The Consumer Price index doesn’t mean the same thing to everyone, especially when it comes to living arrangements. According to StatisticsSA, there are 412 basic goods and services in the basket, and they are classified into 12 broader groups, such as food and non-alcoholic beverages, clothing and footwear, health, transport, and education.
According to StatsSA the poor are struggling the most. The headline rate was 6.8% in April 2023. The poorest households experienced the highest inflation rate: in the 12 months to April, the cost of living for households in decile 1 (the poorest households) increased by 11.3%. The rate was 7.8% for households in decile 5 and 6.2% for the wealthiest households (decile 10). These statistics were posted on June 6.
The reason as to why inflation in the rental market lags that of general inflation is proof that inflation is not demand-led in South Africa as the demand for housing is huge.
Over time one can expect rental levels to close the gap. Currently, the consumer is taking strain as higher interest rates and high food and energy prices are diminishing income. Wage demands are only high in the government sector, which is politically driven in that the ANC government wants to please their alliance partners.
It was announced last week, for example, that Telkom workers will not receive any wage increases. The brakes are on in the private sector.

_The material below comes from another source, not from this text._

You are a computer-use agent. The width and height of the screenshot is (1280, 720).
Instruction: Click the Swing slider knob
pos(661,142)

- According to Lighthouse research, national year-on-year house price inflation is at 3.16%, having remained steady since previous months. Annual residential property inflation remained steady in KwaZulu-Natal and the Western Cape, increased in Limpopo and Mpumalanga, and decreased in the Eastern Cape, Free State, Gauteng, North West, and the Northern Cape. Annual property inflation in the low-value segment was once again much higher than that in other segments – inflation for properties in low-value segments was 9.1%, compared to 3.6% for properties in mid-value segments.
- The informative Payprop rental index for the first quarter of 2023 was recently released. The rental market finally returned to pre-pandemic levels of growth in the final quarter of last year, and that positive trend has continued in the first quarter of 2023. Rental growth of 3.9%, 4.6% and 4% was recorded in January, February and March respectively. In cash terms, this was an increase of R336 to R8 294.

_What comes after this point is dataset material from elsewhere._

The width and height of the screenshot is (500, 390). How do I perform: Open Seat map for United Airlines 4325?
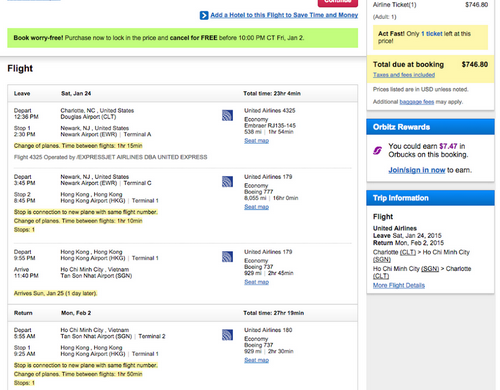tap(256, 141)
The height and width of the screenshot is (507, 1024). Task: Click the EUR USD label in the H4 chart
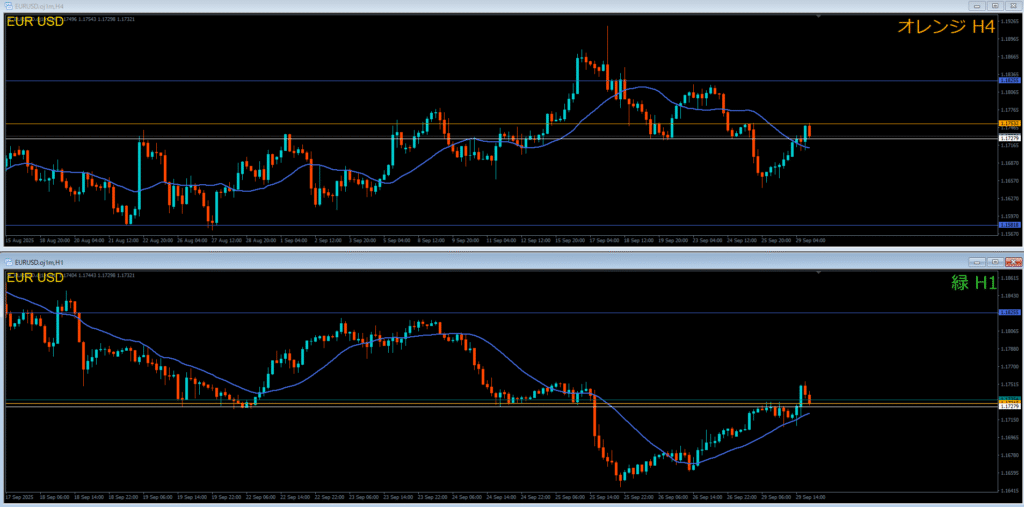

- StatsSA has developed a residential property price index (RPPI) in partnership with the South African Reserve Bank (SARB) and with the support of the International Monetary Fund (IMF). However, in the case of residential properties, price is determined by many different characteristics such as the location, the size of the property, the land it occupies and the type of building, with the result that no two properties are exactly identical. In addition, only a small proportion of the housing stock will be transacted in any given period. Both new and existing dwellings are covered. Only market prices from actual transactions are considered. They include the price of the land on which residential buildings are located Stats SA publishes the index at two levels of detail. First, RPPIs for each province are aggregated to the “national” RPPI. Second, the RPPIs for each of the eight metropolitan municipalities are aggregated to the “all metropolitan areas” RPPI.
- The weights for the largest provinces are as follows: Gauteng makes up 44% of the index, the Western Cape 29%, Kwa-Zulu-Natal 11.62%, and the Eastern Cape 5.23%. The Deeds Office data is continuously updated and therefore Stats SA allows for revisions of the indices. The data provided is most informative as can be seen from the following results, the growth rates in the RPPI for each metropolitan area from January 2010 to October 2022. The City of Cape Town showed the highest growth from 2010, with prices increasing by 139.9%, followed by Ekurhuleni (92.7%) and the City of Tshwane (90.9%). The City of Johannesburg recorded the lowest growth rate (69.9%).
- Your home’s rebuilding cost is different from its market value. The rebuilding cost is based on the prices of materials and labour required to replace your home. Market value depends on variables such as the economy, your home’s condition and age, and nearby property values. As of late in South Africa it is not uncommon to find houses with replacement/insurance values of R5.5 million to have market values of R2 million or even less. Insurance companies have a vested interest to inflate these values or defend such values as the premiums charged on insurance are dependent on such values. This is a two-edged sword for the consumer/homeowner. On the one hand, he would not want to require a claim for damage to his home and be told he is under-insured. It is hardly fair to pay on an insurance value that does not reflect market value at all. However, in the end, the current situation in South Africa is not sustainable in the longer term.
House prices need to – and will – increase substantially over the next decade or two to keep the market equilibrium between existing homes, newly built homes, and the rental market.
Now the consumers renting are paying a substantial discount relative to the cost of homeownership. The substantially higher inflation increases in utility bills are being questioned and will be challenged by various organisations based on unfair and unconstitutional grounds.